Why not? Because, as Stier points out,  we live in a free society in which individuals should be responsible for themselves. And who seriously believes that 3 cents is going to matter a hill of beans? However, it will aggregate into a good chunk of change to enrich government bureaucrats who will probably do lots more stupid and possibly evil things. Let’s face it. This money won’t fix our health care system which suffers from excessive government regulations and runaway entitlement programs. They will probably use it for more misguided programs.

Before Stier was cut off by the rude talking heads he was up against, he pointed out better solutions for Americans suffering with some excess on their waistlines, one of which included allowing technologies to develop that will help reduce caloric intake. Ironically, nanny statists have fought and undermined these solutions.

For example, for decades they condemned the sugar substitute saccharin by saying it was a carcinogen based on questionable science. After scaring people away from this calorie saver for decades, the U.S. Centers for Disease Control and Prevention finally announced that all the “science” previously touted was wrong. Saccharin isn’t a carcinogen after all.

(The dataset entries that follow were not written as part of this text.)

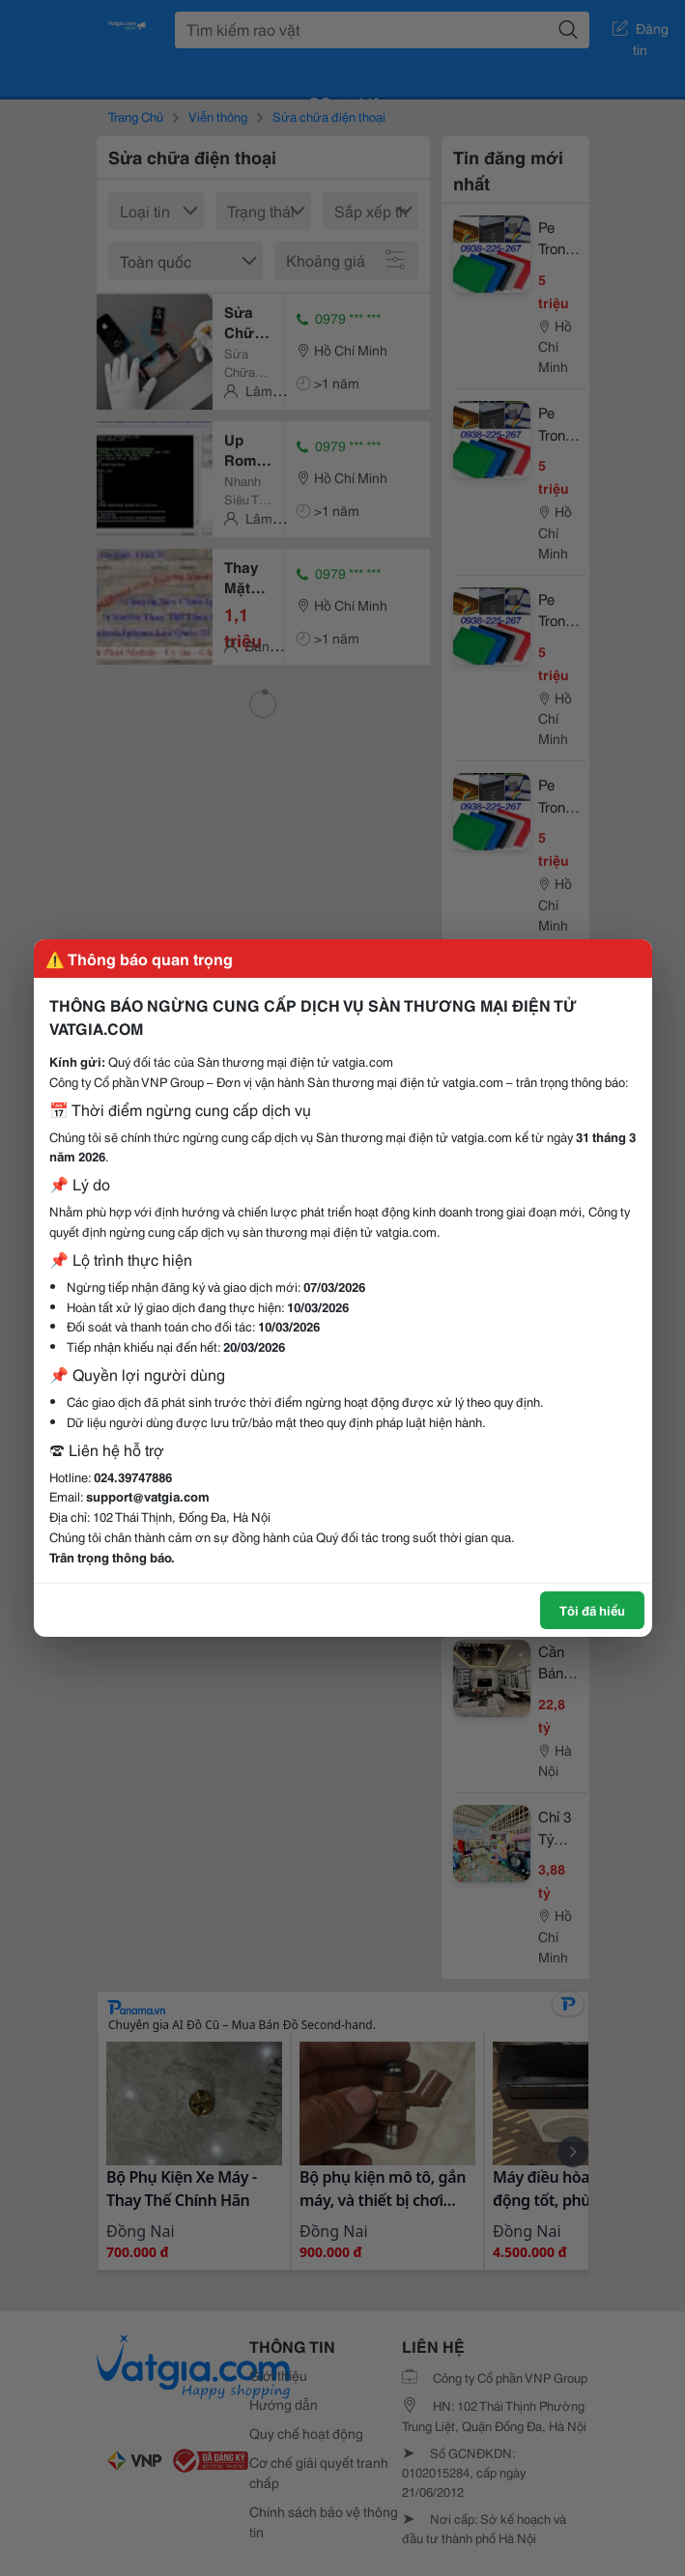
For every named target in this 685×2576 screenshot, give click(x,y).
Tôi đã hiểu (592, 1609)
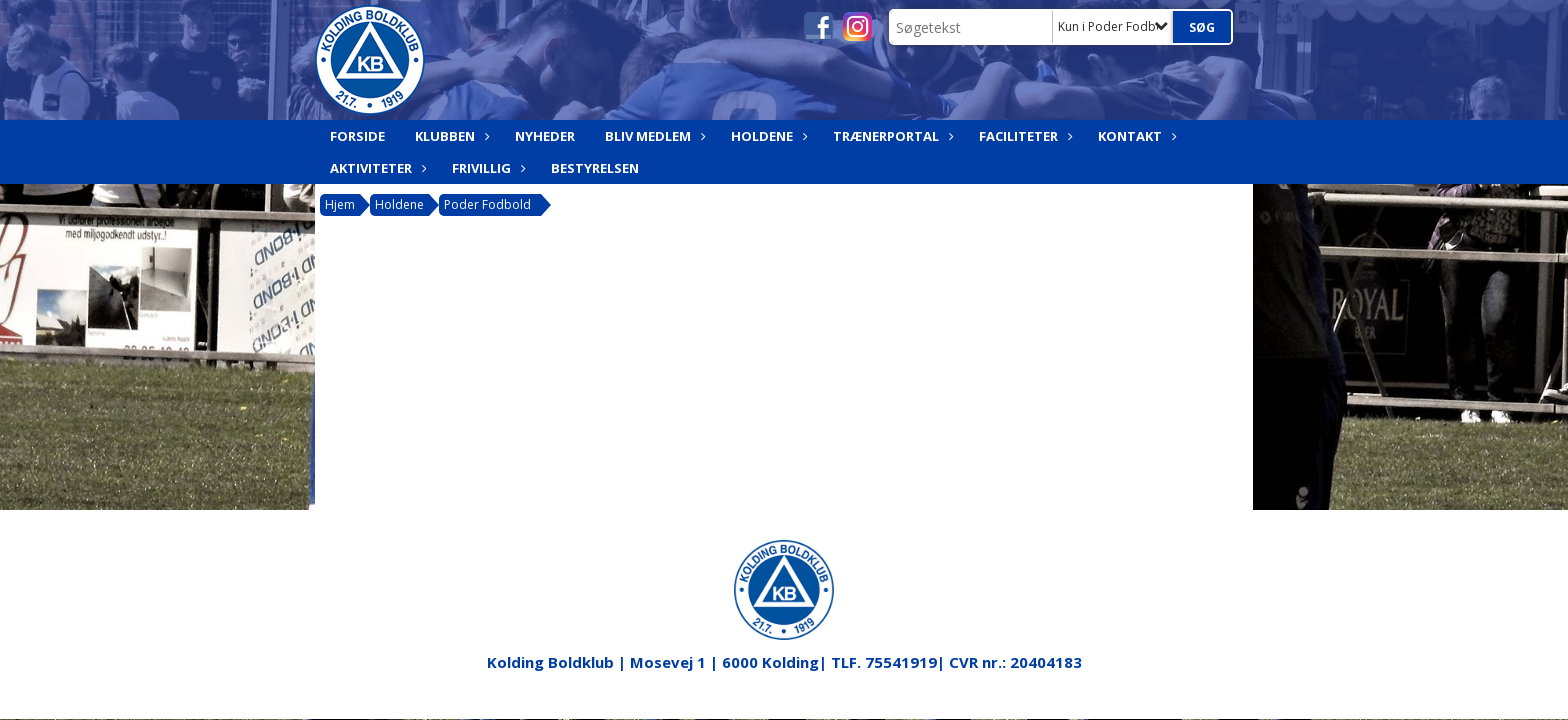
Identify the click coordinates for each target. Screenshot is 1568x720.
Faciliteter (1023, 136)
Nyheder (545, 136)
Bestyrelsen (595, 168)
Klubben (450, 136)
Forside (357, 136)
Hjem (340, 204)
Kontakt (1135, 136)
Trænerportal (891, 136)
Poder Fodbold (487, 204)
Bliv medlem (653, 136)
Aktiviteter (376, 168)
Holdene (767, 136)
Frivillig (486, 168)
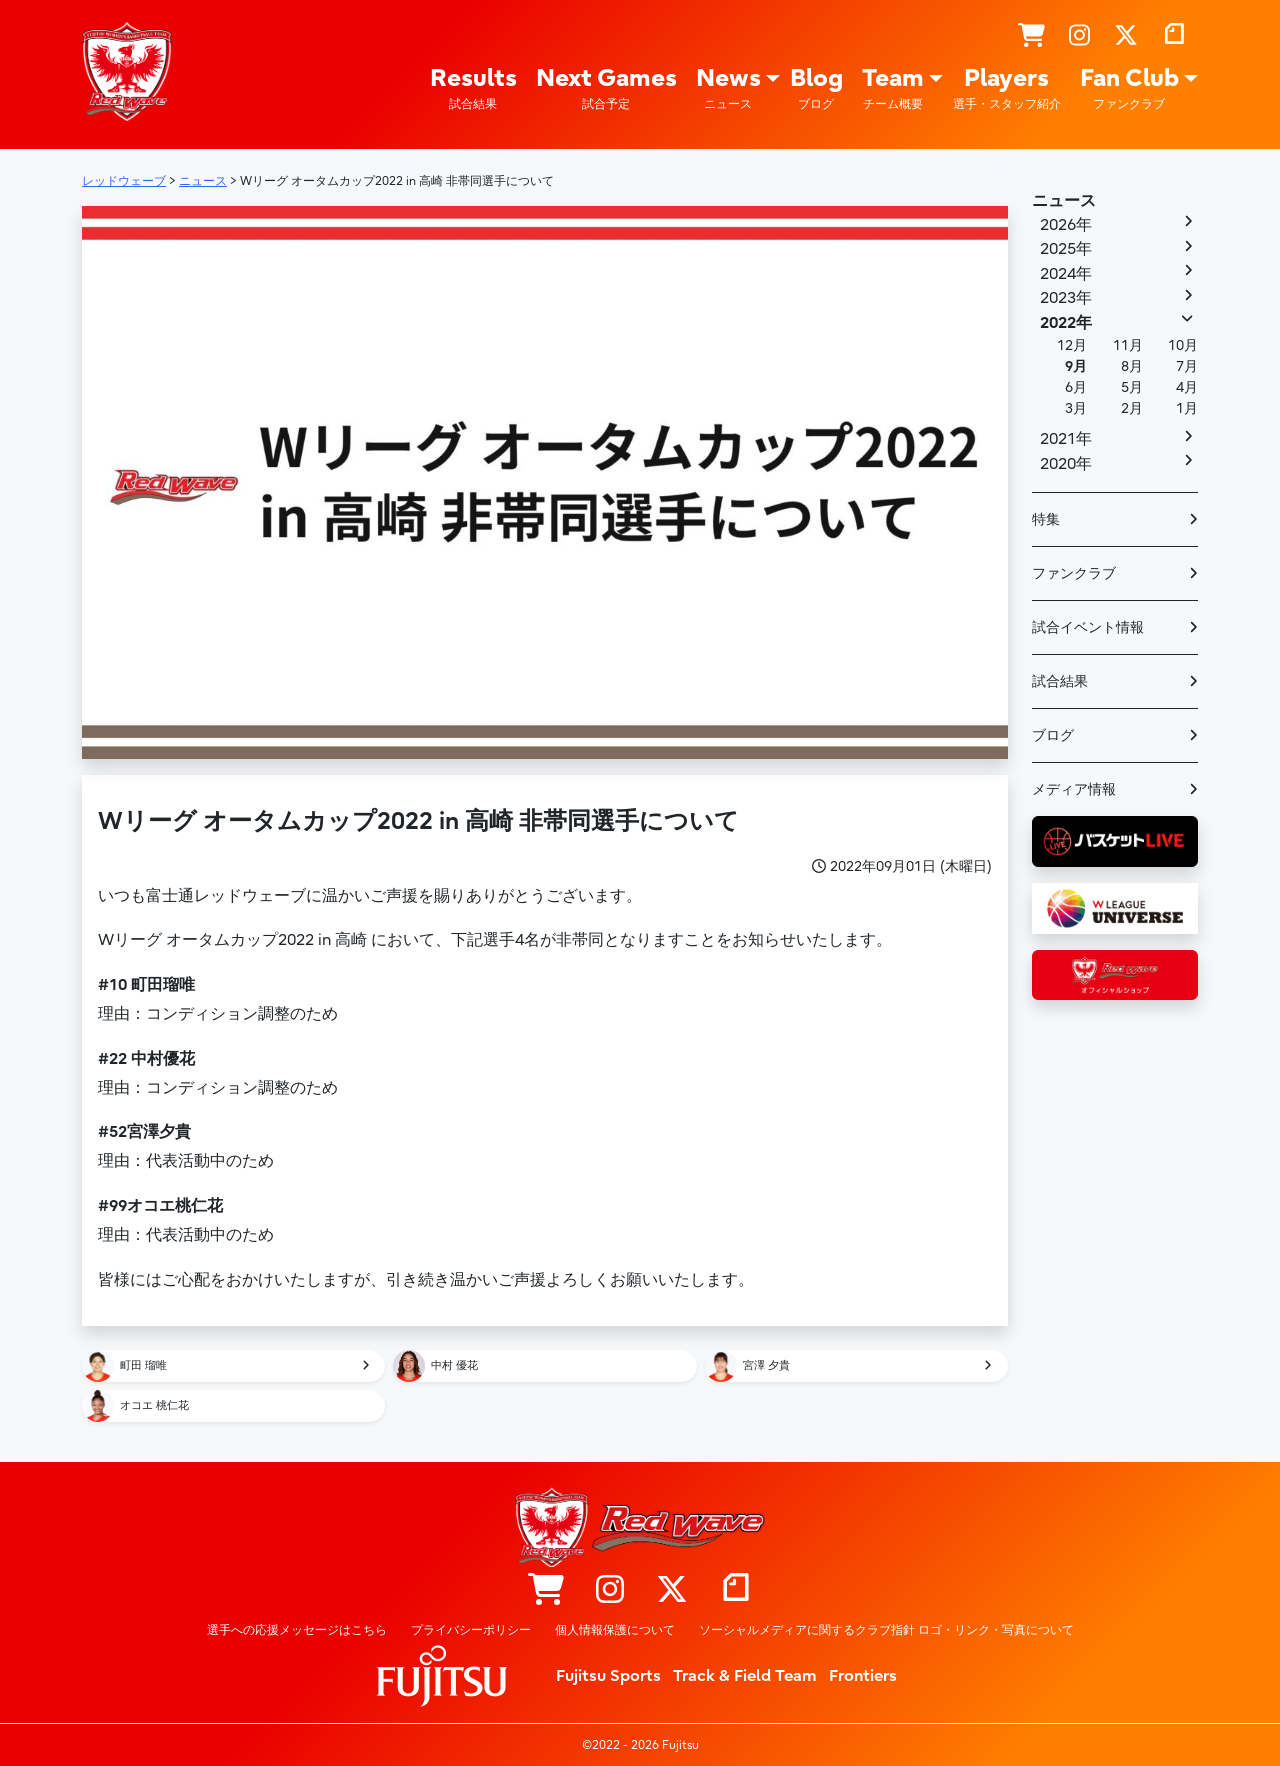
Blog (816, 88)
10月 (1183, 345)
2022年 (1066, 323)
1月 (1187, 408)
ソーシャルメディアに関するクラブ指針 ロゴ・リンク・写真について (886, 1630)
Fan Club (1129, 88)
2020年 (1066, 464)
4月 (1187, 387)
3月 (1076, 408)
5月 (1132, 387)
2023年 (1066, 298)
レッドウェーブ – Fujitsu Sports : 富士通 (127, 71)
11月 (1128, 345)
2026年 (1066, 225)
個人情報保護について (615, 1630)
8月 (1132, 366)
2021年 (1066, 439)
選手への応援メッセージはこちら (297, 1630)
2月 (1132, 408)
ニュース (1064, 201)
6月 (1076, 387)
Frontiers (863, 1676)
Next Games (606, 88)
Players (1007, 88)
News (728, 88)
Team (893, 88)
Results (473, 88)
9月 (1076, 366)
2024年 (1066, 274)
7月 (1187, 366)
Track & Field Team (745, 1676)
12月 (1072, 345)
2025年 (1066, 249)
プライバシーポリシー (471, 1630)
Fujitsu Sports (608, 1676)
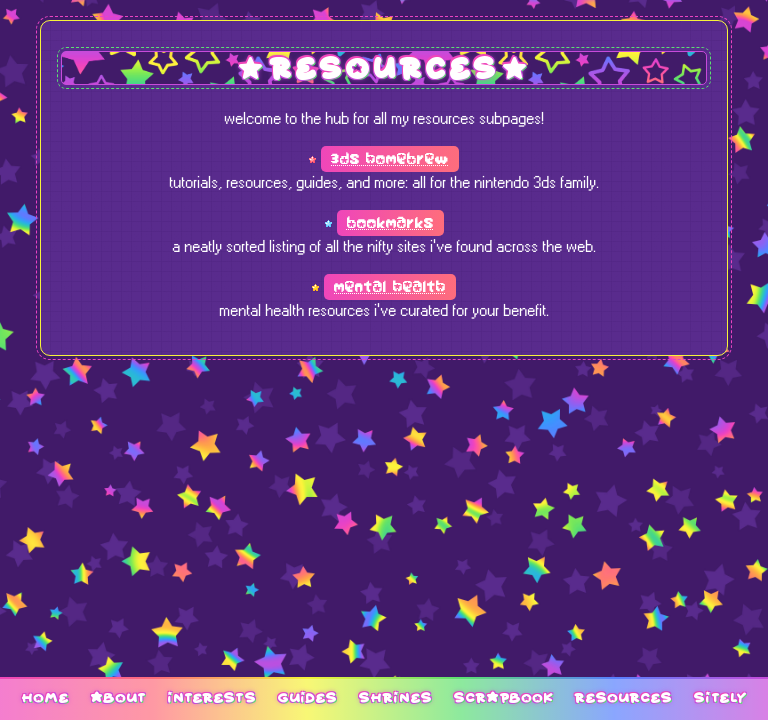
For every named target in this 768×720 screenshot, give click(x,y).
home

Moreover, nanny statists with the ironic name Center for Science in the Public Interest (CSPI) fought the release of olestra, a fat substitute that allows people to enjoy a few extra chips without all that many extra calories. A side effect for a small segment of people might be gastrointestinal distress, such as soft stools. But the product would not have this impact on everyone. Ironically, as the American Council on Science and Health notes in one publication, various studies showed that these effects were no higher (about 2.5 percent of consumers in test groups) than they were for chips made with regular oils. Nonetheless, CSPI undermined the marketing of this product and was able to win regulations that limit its use. It is only used for snack foods, but if the Food and Drug Administration allowed it, olestra could be used in a wide-range of valuable applications. Unfortunately, nanny statists would rather find an excuse to tax us.